From Colorado Public Radio (Nathaniel Minor):

Colorado’s economy depends on water: where it is, where the people who need it live and work, who has rights to it. Fights over those needs are a core part of the state’s history, and they tend to follow a pattern. So in some ways, the fight over the Fraser River in Colorado’s Grand County is familiar.

Denver Water holds unused water rights on the river, which starts in the shadow of Berthoud Pass and courses down the western side of the Continental Divide past Winter Park, Fraser and Tabernash to join the Colorado River outside of Granby.

Workers pose for a photo in the Moffat Water Tunnel in this 1930 photo.
Workers pose for a photo in the Moffat Water Tunnel in this 1930 photo.

The agency, looking at the booming population and economy in Denver, now wants to exercise those rights. That means taking more water from the river, piping it under the Indian Peaks and sending it into Gross Reservoir near Boulder.

Some conservationists and environmental groups are crying foul, saying that the river has already been overtaxed (about 60 percent of its existing flow is already diverted to slake Denver’s growing thirst) and it’s time to let the river alone.

But the fight’s pattern is taking some unfamiliar twists and turns. Influential groups like Trout Unlimited and American Rivers, who’ve historically fought diversion projects, support this one. In exchange, Denver Water says it will will help protect and enhance what’s left of the Fraser River.

That compromise has fractured traditional lines in Colorado’s conservation and environmental advocacy community, and fostered new alliances. While these organizations more or less agree on their ultimate goal — to protect and restore the environment — the strategies they use are very different. The big question that divides them: When to compromise?

Denver Water Extends An Olive Branch

stoptwoforksdampostcardfrontcirca1988

Decades ago, environmentalists were not at the top of list of Denver Water’s concerns when it would try to build dams and add capacity. In the 1980s, environmental groups pushed back on a huge proposed dam called Two Forks.

“[Denver Water] told us in so many words: ‘We’re the experts. You’re little environmentalists. Get out of the way,’ ” Dan Luecke, then head of Environmental Defense Fund’s Rocky Mountain office, told High Country News in 2000.

Then, in 1990, an EPA veto torpedoed the project at the last minute.

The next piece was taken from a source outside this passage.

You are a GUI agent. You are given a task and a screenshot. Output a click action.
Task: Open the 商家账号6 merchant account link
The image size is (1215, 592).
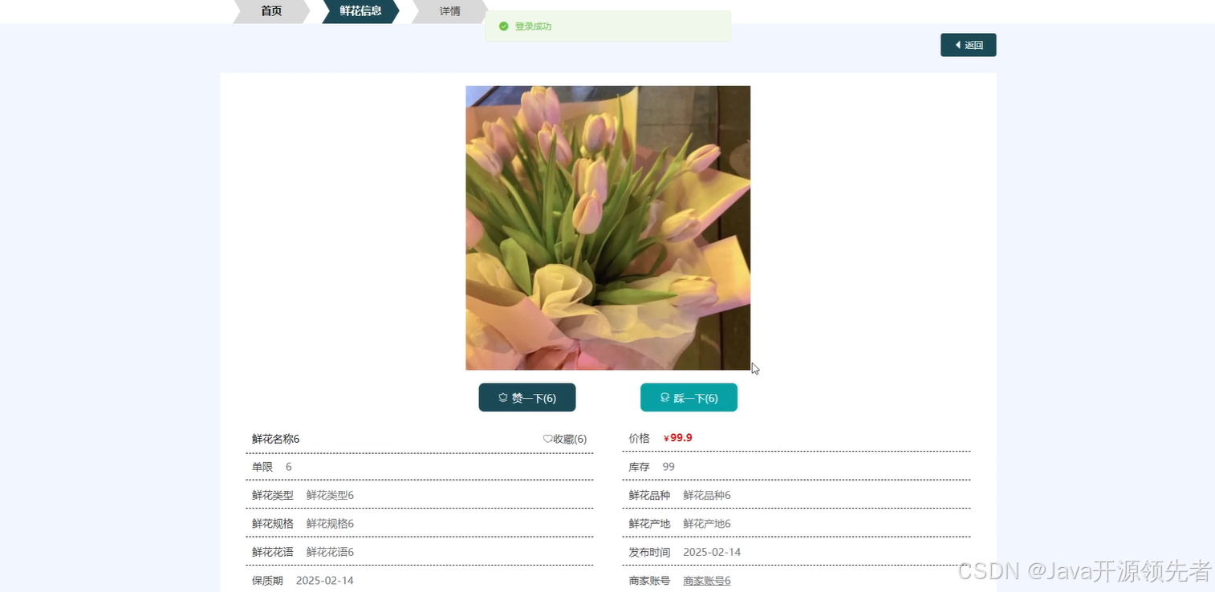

“That was really a turning point for our organization,” said Kevin Urie, a scientist who’s worked for Denver Water for nearly 30 years. “I think we realized with the veto of Two Forks that we needed to think about things differently.”

He believes that while Denver Water has long taken environmental impacts into consideration with its plans, it didn’t engage with local stakeholders — like conservation and environmental groups and Western Slope governments — until after the Two Forks project died.

There’s a demographic change underway as well: Many of the Denver metro area’s new residents also want to play in Western Slope rivers on the weekends. That has pushed Denver Water leadership to put a larger emphasis on environmental stewardship, Urie said.

But all those new residents still need water. Denver Water delivers water to about 1.4 million people across the metro, about double what it did some 60 years ago. Conservation efforts have kept overall demand relatively low in recent years. But with more people moving to Denver every day, Denver Water expects its demand to rise 37 percent by 2032 from 2002 levels.

The Fraser River is key to Denver Water’s plan to head off a shortfall in the relatively near future. The agency wants to divert half of the remaining flows from the Fraser and its tributaries through the Moffat Tunnel to Gross Reservoir near Boulder. (The proposed expansion of Gross has started its own fight, which CPR News’ Grace Hood chronicled last month.) It would be treated at the agency’s plant in Lakewood, and eventually delivered to customers across the metro.

The agency expects to have all of its necessary permits by 2018 and construction could begin in 2019 or 2020. But to get those permits, Denver Water has agreed to be part of a group that includes Grand County officials and environmentalists called “Learning by Doing.” These different players are often at odds when it comes to water issues.

Urie said Denver Water’s participation shows its desire to do right by the environment and local stakeholders. They’ve helped fund an ambitious project that will engineer the Fraser River’s flow on a nearly mile-long stretch between Fraser and Tabernash, squeezing it to make it narrower, deeper and colder — and thus healthier.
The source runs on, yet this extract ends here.